I start with quoting from Wikipedia:
Peggy Annette Whitson (born February 9, 1960) is an American biochemistry researcher, NASA astronaut, and former NASA Chief Astronaut. Her first space mission was in 2002, with an extended stay aboard the International Space Station as a member of Expedition 5. Her second mission launched October 10, 2007, as the first woman commander of the ISS with Expedition 16. She is currently in space on her third long-duration space flight and is the current commander of the International Space Station.
Two weeks ago we could see live how “Kimbrough and Flight Engineer Peggy Whitson of NASA reconnect cables and electrical connections on PMA-3 at its new home on top Harmony”
That is surely fascinating, but what we are particularly interested in the spinning top in zero gravity experiments on the board of ISS in 2013
At 0:42 in this video Peggy tells us that:
“Conservation of angular momentum keeps the top axis pointed in the same direction”
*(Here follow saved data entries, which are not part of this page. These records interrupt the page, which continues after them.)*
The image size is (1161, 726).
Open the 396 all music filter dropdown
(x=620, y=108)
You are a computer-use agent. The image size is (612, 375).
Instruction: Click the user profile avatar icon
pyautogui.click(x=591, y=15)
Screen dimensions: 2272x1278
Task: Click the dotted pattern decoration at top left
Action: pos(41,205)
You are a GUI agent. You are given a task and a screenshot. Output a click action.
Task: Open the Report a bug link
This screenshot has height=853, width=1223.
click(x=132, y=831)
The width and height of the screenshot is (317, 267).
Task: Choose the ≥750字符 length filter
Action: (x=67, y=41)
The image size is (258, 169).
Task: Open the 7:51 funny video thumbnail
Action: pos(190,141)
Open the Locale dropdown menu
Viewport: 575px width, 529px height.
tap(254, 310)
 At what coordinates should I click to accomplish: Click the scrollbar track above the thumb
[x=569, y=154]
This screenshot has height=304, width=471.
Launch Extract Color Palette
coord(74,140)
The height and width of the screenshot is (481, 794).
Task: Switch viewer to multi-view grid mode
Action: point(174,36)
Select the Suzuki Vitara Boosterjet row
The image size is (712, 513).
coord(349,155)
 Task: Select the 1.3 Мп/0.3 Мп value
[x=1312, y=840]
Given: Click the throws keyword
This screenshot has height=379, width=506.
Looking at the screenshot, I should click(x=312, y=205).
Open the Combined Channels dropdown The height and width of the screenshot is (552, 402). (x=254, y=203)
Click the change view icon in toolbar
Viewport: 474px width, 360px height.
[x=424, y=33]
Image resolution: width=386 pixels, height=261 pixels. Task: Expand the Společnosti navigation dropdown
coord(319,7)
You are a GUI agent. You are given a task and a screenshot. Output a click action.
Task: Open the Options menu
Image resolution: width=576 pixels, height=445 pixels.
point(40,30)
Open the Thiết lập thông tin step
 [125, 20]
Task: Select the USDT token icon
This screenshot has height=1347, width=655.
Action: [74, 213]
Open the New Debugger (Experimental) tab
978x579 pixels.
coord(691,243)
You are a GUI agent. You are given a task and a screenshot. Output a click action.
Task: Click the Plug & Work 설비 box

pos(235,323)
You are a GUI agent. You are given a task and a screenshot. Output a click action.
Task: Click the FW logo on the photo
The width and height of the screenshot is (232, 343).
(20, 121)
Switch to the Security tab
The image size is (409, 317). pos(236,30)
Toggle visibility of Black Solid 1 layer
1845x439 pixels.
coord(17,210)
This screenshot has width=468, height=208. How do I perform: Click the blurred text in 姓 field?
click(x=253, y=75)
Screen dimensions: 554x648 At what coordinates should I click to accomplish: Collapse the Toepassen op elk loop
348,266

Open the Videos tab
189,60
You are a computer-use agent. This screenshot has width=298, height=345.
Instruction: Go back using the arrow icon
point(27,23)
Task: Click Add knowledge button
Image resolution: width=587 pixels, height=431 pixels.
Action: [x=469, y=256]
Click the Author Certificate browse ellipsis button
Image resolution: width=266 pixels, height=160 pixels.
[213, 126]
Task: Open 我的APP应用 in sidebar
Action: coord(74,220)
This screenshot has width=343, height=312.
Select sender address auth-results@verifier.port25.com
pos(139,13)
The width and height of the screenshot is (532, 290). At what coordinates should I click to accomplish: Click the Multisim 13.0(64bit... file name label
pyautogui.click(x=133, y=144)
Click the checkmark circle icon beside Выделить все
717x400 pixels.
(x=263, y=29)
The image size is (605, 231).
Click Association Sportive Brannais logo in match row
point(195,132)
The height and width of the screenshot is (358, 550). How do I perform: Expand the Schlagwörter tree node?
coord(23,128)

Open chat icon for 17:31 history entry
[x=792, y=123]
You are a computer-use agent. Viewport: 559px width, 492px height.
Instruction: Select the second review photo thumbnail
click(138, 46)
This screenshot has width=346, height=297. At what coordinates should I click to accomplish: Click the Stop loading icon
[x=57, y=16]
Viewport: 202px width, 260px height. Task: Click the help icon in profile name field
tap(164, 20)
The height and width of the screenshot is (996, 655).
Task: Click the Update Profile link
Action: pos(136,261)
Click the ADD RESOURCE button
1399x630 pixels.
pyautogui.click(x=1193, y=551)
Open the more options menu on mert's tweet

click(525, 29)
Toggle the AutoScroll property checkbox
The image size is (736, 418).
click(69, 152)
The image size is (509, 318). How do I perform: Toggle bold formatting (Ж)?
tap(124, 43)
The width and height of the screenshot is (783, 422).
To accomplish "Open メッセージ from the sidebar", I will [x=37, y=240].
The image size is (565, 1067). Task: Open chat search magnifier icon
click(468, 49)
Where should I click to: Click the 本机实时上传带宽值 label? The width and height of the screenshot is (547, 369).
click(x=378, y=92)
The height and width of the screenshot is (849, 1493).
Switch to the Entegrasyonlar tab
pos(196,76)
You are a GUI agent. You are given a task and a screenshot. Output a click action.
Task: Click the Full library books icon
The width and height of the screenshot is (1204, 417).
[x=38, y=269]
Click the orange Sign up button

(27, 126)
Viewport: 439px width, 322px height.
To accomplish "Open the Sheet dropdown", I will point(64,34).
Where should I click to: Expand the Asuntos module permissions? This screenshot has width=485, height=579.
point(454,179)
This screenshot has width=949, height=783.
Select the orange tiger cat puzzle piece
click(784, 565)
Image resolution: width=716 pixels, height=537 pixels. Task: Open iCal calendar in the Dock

We look at it, and we compare with the other video featuring the Dzhanibekov effect
The same effect I have modeled with Mathematica:
is even better visible here:
There is also conservation of angular momentum there, but the axis of rotation evidently is not being kept all the time in the same direction. Once in while, quasi-periodically, it flips.
What’s going on?
The answer is: it is, as Chris Hadfield sings, a Space Odity
Can you hear me, Major Tom?
Can you “Here am I floating ’round my tin can
Far above the moon
Planet Earth is blue
And there’s nothing I can do
Indeed, there are laws of physics and sometimes they are odd. Major Tom can do nothing about it except of just watching:
But no, not exactly. We can do something about it. We can try to figure it out, why things happen the way they happen. Mathematics will help us when physical intuition does not suffice.
And that is our plan for the future. As P.A.M. Dirac wrote it on the blackboard during his lecture in Moscow in 1956:
Physical law should have mathematical beauty and we are watching this beauty while playing with geodesics of left-invariant metrics on Lie groups.
We will be looking into the spinning top – but relativistic one. These relativistic tops fly somewhere in space, but they are not yet mass-produced in factories in China. But soon….
It is all about “attitude”. Mathematically the attitude matrix satisfies nonlinear differential equations, and they have their odities. And, as Chris Hadfield explains it in his book “An Astronaut’s Guide to Live on Earth”:
In space flight, “attitude” refers to orientation: which direction your vehicle is pointing relative to the Sun, Earth and other spacecraft. If you lose control of your attitude, two things happen: the vehicle starts to tumble and spin, disorienting everyone on board, and it also strays from its course, which, if you’re short on time or fuel, could mean the difference between life and death. In the Soyuz, for example, we use every cue from every available source—periscope, multiple sensors, the horizon—to monitor our attitude constantly and adjust if necessary. We never want to lose attitude, since maintaining attitude is fundamental to success.
In my experience, something similar is true on Earth. Ultimately, I don’t determine whether I arrive at the desired professional destination. Too many variables are out of my control. There’s really just one thing I can control: my attitude during the journey, which is what keeps me feeling steady and stable, and what keeps me headed in the right direction. So I consciously monitor and correct, if necessary, because losing attitude would be far worse than not achieving my goal.